-- YOUR GOAL --
Repeat the records below word for word.

-- EXCERPTED RECORDS --
####################

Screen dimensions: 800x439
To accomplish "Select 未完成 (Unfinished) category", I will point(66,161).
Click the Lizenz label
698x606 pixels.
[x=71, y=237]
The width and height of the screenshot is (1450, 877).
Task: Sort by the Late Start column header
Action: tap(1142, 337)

####################

-- TASK RESPONSE --
Screen dimensions: 800x439
To accomplish "Select 未完成 (Unfinished) category", I will point(66,161).
Click the Lizenz label
698x606 pixels.
[x=71, y=237]
The width and height of the screenshot is (1450, 877).
Task: Sort by the Late Start column header
Action: tap(1142, 337)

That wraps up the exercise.